Another day of early spring-like weather rather than summery. The morning started bright and mild but as the day went on soon became overcast and cool with a freshening breeze and a few showers. First thing the garden was full of flies and bees but soon there were fewer and fewer to be seen. Annoyingly there was, I am pretty sure, a Great garden Bumblebee about tasting the honeysuckle nectar but either too high or too fast for me to get a picture for positive ID.
But early on I took some pictures of this fly.
It is a common species I’ve often seen and although unattractive in name and appearance it has to be one of the most useful insects on the planet. Without them life would not be recycled as fast or efficiently. On the other hand, some of them carry disease such as leprosy!

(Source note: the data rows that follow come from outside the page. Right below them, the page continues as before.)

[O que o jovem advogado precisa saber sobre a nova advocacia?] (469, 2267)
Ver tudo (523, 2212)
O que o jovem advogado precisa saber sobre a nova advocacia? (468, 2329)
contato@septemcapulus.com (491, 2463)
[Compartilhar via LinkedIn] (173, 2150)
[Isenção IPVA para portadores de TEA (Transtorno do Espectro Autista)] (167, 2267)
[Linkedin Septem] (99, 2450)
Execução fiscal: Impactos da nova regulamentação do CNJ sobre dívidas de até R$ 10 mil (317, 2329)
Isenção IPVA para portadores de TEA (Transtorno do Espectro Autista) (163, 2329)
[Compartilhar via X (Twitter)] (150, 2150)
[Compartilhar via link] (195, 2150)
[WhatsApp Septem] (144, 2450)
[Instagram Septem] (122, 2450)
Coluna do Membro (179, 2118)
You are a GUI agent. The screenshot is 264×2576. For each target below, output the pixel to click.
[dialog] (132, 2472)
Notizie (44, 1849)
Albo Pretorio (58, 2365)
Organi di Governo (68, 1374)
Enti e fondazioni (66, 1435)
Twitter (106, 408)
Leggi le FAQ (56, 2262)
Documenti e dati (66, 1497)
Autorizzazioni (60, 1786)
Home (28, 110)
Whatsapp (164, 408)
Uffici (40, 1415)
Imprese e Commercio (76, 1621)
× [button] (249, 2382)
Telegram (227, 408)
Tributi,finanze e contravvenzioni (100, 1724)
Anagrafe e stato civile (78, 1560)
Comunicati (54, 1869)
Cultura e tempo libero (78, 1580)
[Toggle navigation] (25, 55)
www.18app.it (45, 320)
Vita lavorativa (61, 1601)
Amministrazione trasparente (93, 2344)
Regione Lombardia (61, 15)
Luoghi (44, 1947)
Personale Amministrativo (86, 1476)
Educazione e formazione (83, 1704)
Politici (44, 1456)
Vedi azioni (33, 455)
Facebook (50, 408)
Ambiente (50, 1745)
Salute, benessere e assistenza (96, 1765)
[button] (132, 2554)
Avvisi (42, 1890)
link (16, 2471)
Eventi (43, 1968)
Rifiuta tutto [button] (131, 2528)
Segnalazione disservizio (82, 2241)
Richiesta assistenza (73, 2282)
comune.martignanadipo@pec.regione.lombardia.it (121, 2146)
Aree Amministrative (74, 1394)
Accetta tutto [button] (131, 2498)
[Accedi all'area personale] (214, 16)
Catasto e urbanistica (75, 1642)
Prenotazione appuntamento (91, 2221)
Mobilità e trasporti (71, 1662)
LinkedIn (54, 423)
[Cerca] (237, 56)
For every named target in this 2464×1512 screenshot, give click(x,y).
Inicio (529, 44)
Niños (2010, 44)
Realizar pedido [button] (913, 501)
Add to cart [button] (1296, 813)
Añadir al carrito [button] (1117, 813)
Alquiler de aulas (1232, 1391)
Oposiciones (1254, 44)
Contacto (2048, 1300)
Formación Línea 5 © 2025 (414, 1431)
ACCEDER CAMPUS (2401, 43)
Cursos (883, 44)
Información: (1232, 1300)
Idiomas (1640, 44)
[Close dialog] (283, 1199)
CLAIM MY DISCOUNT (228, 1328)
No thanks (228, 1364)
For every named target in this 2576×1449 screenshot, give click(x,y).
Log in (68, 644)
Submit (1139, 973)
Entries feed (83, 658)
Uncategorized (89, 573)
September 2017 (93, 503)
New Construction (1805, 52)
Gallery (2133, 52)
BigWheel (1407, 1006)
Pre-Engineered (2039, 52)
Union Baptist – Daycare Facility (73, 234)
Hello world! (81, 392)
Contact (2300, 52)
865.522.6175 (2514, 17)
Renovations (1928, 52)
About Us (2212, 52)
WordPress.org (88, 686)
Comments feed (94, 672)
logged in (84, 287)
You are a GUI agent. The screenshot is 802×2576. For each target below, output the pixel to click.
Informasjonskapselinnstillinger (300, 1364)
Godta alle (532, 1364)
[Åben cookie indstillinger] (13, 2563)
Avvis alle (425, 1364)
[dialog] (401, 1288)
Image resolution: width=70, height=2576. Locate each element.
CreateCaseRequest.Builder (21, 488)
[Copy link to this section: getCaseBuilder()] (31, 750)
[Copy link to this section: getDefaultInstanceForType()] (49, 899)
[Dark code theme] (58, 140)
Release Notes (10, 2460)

Flesh Fly Sarcophaga carnaria
Whilst I have given an ID… I am not sure if this is the exact species, but it most certainly is the right family. Identification of species in most cases can only be made by dissecting the male genitalia.
They are unusual for not laying eggs but rather depositing hatched or hatching maggots into dung, carrion, decaying material and, hence the name, into open wounds.
According to Wikipedia “The adults mostly feed on fluids from animal bodies, nectar, sweet foods, fluids from animal waste and other organic substances. Juveniles need protein to develop and may be laid on carrion, dung or sweet plant foods (including fruit, nuts, and artificial foodstuffs).“
For those of you who are more horrified than fascinated a rather more pleasant image to dwell on.
Masterwort Astrantia major
Astrantia have many other common garden names including melancholy gentleman and Hattie’s pincushion.